### Supplied material
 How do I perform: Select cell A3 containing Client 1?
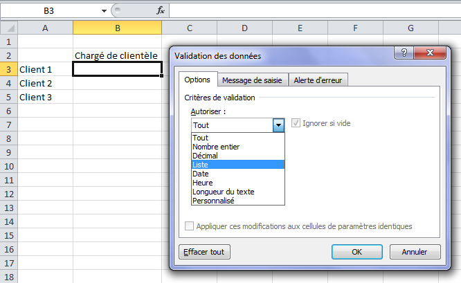[45, 69]
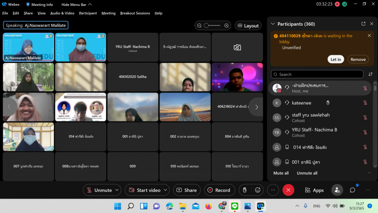
Task: Click the Participants panel icon in toolbar
Action: pos(337,190)
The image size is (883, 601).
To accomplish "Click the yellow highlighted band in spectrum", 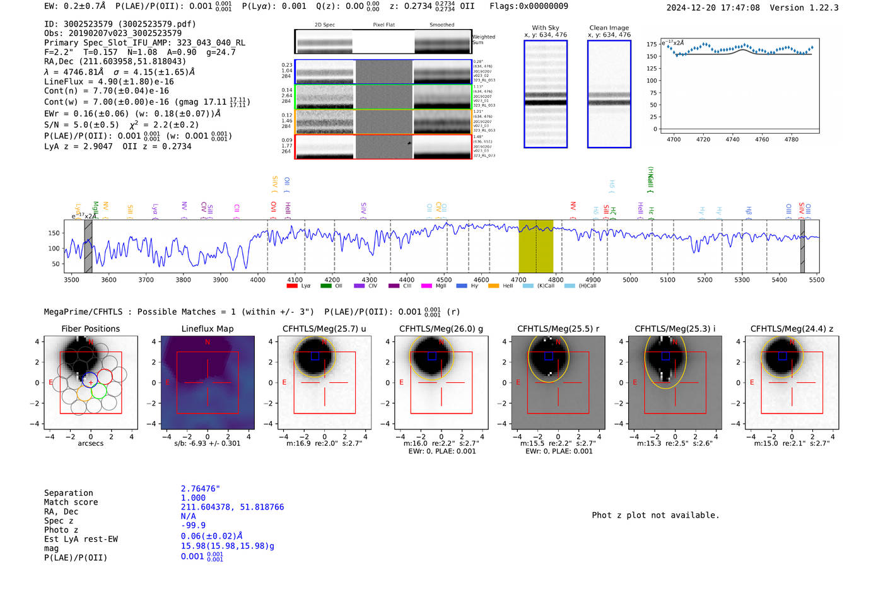I will pyautogui.click(x=535, y=246).
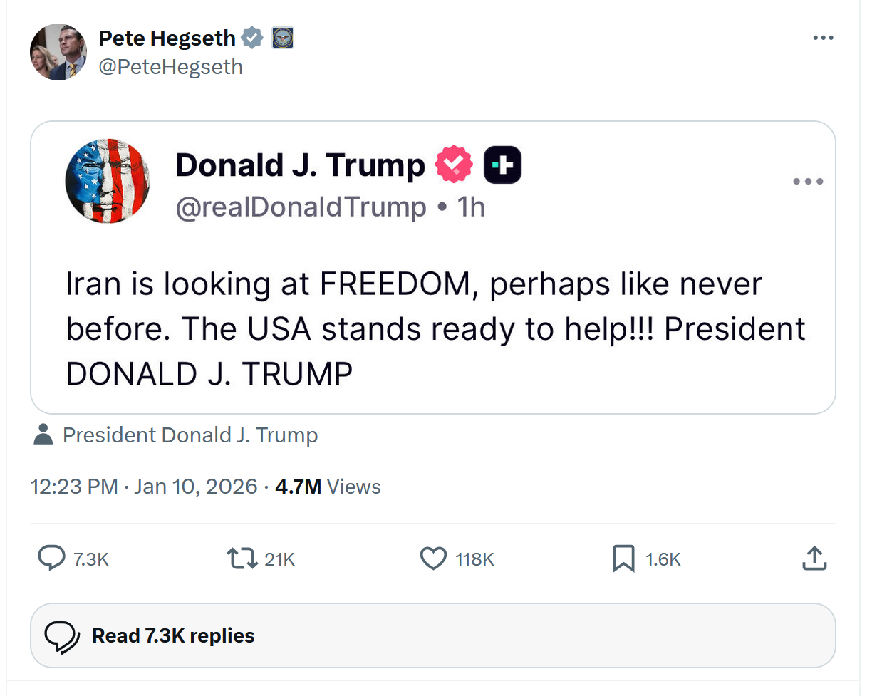Like the post with heart icon

point(433,559)

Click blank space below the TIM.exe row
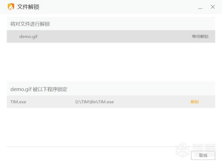111,127
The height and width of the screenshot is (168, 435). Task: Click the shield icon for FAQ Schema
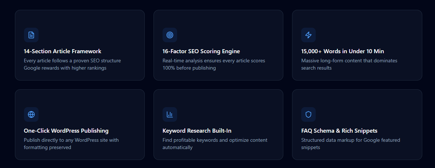[308, 114]
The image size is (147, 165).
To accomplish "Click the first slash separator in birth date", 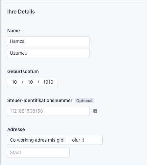I will pyautogui.click(x=22, y=82).
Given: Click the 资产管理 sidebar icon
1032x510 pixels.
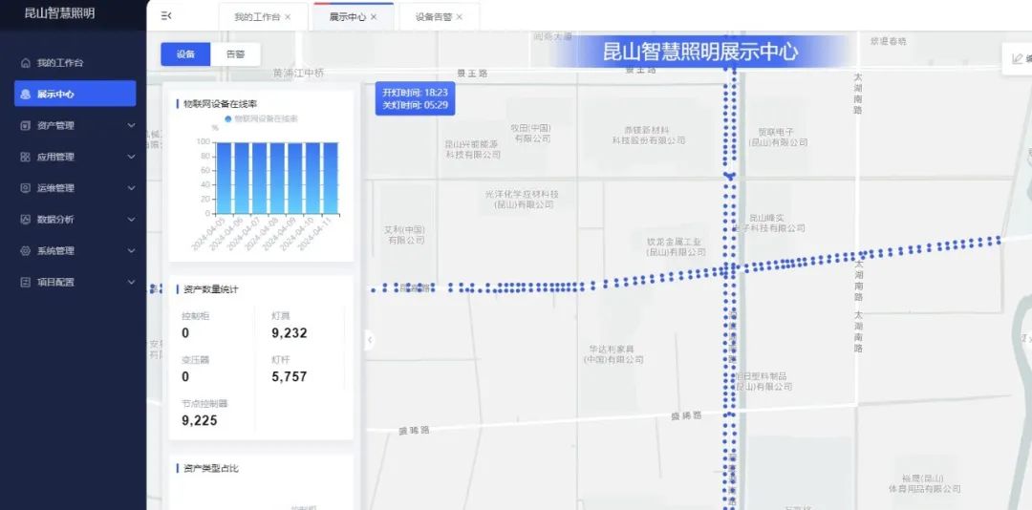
######
Your answer should be a single number: the count of lines in the entries that contain "image".

2